(Supplied information):
────────────────────

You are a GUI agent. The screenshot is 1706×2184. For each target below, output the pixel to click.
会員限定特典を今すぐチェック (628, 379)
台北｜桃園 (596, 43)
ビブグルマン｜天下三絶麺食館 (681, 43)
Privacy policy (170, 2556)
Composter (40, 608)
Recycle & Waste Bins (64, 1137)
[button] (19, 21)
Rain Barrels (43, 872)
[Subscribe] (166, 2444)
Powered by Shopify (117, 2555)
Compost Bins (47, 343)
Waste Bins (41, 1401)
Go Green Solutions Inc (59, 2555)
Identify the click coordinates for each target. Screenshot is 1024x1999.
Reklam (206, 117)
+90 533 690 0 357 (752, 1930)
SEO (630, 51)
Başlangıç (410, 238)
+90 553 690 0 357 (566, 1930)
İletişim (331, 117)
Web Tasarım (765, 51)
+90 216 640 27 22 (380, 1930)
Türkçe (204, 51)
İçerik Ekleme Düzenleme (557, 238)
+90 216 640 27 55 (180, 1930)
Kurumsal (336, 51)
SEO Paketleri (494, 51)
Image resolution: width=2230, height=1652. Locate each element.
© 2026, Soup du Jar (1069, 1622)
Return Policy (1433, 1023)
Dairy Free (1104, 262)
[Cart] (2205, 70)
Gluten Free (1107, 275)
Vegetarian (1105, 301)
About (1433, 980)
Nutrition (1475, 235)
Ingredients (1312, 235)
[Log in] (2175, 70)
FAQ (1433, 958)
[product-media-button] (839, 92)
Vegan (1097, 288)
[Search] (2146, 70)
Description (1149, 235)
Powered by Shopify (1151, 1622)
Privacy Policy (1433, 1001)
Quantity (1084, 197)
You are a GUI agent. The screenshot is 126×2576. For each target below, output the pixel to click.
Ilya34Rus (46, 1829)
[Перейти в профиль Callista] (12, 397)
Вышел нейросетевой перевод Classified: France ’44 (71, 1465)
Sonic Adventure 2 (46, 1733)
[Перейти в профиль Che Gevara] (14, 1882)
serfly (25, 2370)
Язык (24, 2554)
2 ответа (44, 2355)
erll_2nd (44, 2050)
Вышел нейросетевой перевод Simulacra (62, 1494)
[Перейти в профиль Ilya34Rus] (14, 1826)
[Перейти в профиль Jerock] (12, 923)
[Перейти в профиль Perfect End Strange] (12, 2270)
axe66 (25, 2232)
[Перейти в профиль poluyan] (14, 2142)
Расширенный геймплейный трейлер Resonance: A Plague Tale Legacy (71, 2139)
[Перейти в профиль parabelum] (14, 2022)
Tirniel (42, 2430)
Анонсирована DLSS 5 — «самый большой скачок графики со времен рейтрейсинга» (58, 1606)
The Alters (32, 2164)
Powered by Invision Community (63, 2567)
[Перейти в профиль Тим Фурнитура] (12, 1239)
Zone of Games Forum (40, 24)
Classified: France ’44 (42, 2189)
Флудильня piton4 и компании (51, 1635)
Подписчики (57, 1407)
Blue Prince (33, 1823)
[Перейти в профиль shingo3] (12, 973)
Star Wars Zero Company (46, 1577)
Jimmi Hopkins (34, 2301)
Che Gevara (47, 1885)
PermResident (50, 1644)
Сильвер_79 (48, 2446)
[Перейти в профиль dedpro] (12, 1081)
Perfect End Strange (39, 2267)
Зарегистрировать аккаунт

────────────────────

In the listing above, find the line containing "Composter (40, 608)" and the line containing "[Перейти в профиль Callista] (12, 397)", then repeat those two lines and everything between them exactly.

(Written solution):
Composter (40, 608)
Recycle & Waste Bins (64, 1137)
[button] (19, 21)
Rain Barrels (43, 872)
[Subscribe] (166, 2444)
Powered by Shopify (117, 2555)
Compost Bins (47, 343)
Waste Bins (41, 1401)
Go Green Solutions Inc (59, 2555)
Identify the click coordinates for each target. Screenshot is 1024x1999.
Reklam (206, 117)
+90 533 690 0 357 (752, 1930)
SEO (630, 51)
Başlangıç (410, 238)
+90 553 690 0 357 (566, 1930)
İletişim (331, 117)
Web Tasarım (765, 51)
+90 216 640 27 22 (380, 1930)
Türkçe (204, 51)
İçerik Ekleme Düzenleme (557, 238)
+90 216 640 27 55 (180, 1930)
Kurumsal (336, 51)
SEO Paketleri (494, 51)
Image resolution: width=2230, height=1652. Locate each element.
© 2026, Soup du Jar (1069, 1622)
Return Policy (1433, 1023)
Dairy Free (1104, 262)
[Cart] (2205, 70)
Gluten Free (1107, 275)
Vegetarian (1105, 301)
About (1433, 980)
Nutrition (1475, 235)
Ingredients (1312, 235)
[Log in] (2175, 70)
FAQ (1433, 958)
[product-media-button] (839, 92)
Vegan (1097, 288)
[Search] (2146, 70)
Description (1149, 235)
Powered by Shopify (1151, 1622)
Privacy Policy (1433, 1001)
Quantity (1084, 197)
You are a GUI agent. The screenshot is 126×2576. For each target below, output the pixel to click.
Ilya34Rus (46, 1829)
[Перейти в профиль Callista] (12, 397)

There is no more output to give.